This question was sent to me by a Creative Income reader: “Is it copyright infringement if I use a product [brand name/product name] in my business name. For example, “Rubber Duckie Bath Time?” Also, I would like to put a rubber duckie in each product shipped.”
The legal side of any business is serious. Don’t go in without doing a little reading or research.
The above questions are really legal questions best answered by a lawyer, but you could probably ask 5 different lawyers and get 5 different answers. I don’t think rubber duckie or rubber ducky has a copyright, trademark, patent, or servicemark* (the basic legal foundations within business). As long as you are using original artwork, you’ll be fine.* Dropping in a free gift to your customers is a great way to build reputation and customer service. Your questions do lead to some additional questions that I hope the following article will help you understand.
There are many legal terms thrown around in our creative business: copyright, trademark, patent, servicemark. We see all kinds of symbols like @, TM, (SM), and more. We need to know these terms not only for our own business protection, but also so we don’t step on any other businesses’ toes. What is wonderful is that so much can be learned by searching the web! However, when you’ve done your research and even though you may feel you have a good understanding of your legal needs, it is still always wise to consult with an attorney.
Copyright is given for original works of authorship including literary, dramatic, musical, artistic, and certain other intellectual works (this is where varied legal opinions can branch from!). If a work is copyrighted (documented and given by US Copyright Office), it cannot be reproduced, copied, used as a derivative work, publicly displayed, publicly performed, or otherwise profited from.
You are not protected by putting your details in an envelope and mailing it to yourself for an official date. You may get lucky and find a judge who will consider this “poor man’s copyright,” but in a court of law, the only real document of value is one given by U.S. Copyright Office. You must apply and be issued the copyright.
For more information on copyrights, visit http://www.copyright.gov
A patent is given for an invention with a term of 20 years from date on which the application for the patent was filed (this is for new patents). It gives the owner the right to exclude others from making, using, offering for sale, selling, or importing the invention. Once the patent is issued, the patentee must enforce the patent without aid of the United States Patent and Trademark Office. There is plenty of fine print in the details of getting a patent, so if you think you have an invention that needs the protection of a patent, learn more at the link listed below.

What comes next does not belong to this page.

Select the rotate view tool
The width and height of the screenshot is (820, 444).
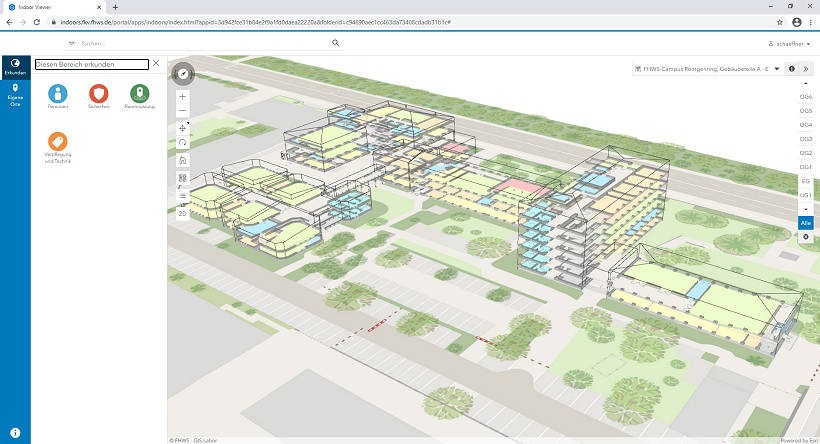[x=183, y=143]
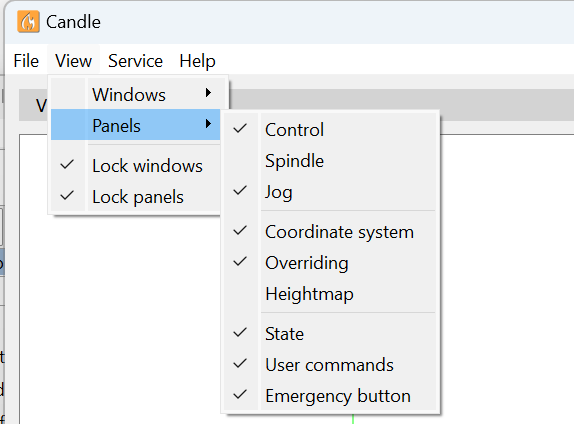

According to the USPTO, the following describes what can be patented: In the language of the statute, any person who “invents or discovers any new and useful process, machine, manufacture, or composition of matter, or any new and useful improvement thereof, may obtain a patent,” subject to the conditions and requirements of the law. The word “process” is defined by law as a process, act or method, and primarily includes industrial or technical processes. The term “machine” used in the statute needs no explanation. The term “manufacture” refers to articles that are made, and includes all manufactured articles. The term “composition of matter” relates to chemical compositions and may include mixtures of ingredients as well as new chemical compounds. These classes of subject matter taken together include practically everything that is made by man and the processes for making the products.
For more information about patents, visit http://www.uspto.gov
Trademark and Servicemark
A trademark is a word, name, symbol, or device that is used in trade with goods to indicate the source of the goods and to distinguish them from the goods of others. A servicemark is the same as a trademark except that it identifies and distinguishes the source of a service rather than a product. The terms “trademark” and “mark” are commonly used to refer to both trademarks and servicemarks.
Trademark rights may be used to prevent others from using a confusingly similar mark, but not to prevent others from making the same goods or from selling the same goods or services under a clearly different mark. Trademarks which are used in interstate or foreign commerce may be registered with the USPTO. The registration procedure for trademarks and general information concerning trademarks is described on a separate page.
The bottom line is you must protect your trademark or servicemark or you’ll lose it! We should be aware of how we use trademarks. For example Styrofoam is a trademark of The Dow Chemical Company. There is a very famous story about how Bayer lost its trademark for “Aspirin” that is very insightful. Click here to read the history.
A trademark/servicemark search should be done before naming your company or products. You can consult an attorney for this or take advantage of free trademark searches on the web. Ultimately, a lawyer should be consulted to avoid unforeseen problems in the future.
*Important Disclaimer: I am not a lawyer and all legal decisions should be made with full understanding of the legal terms that can be best explained by an attorney.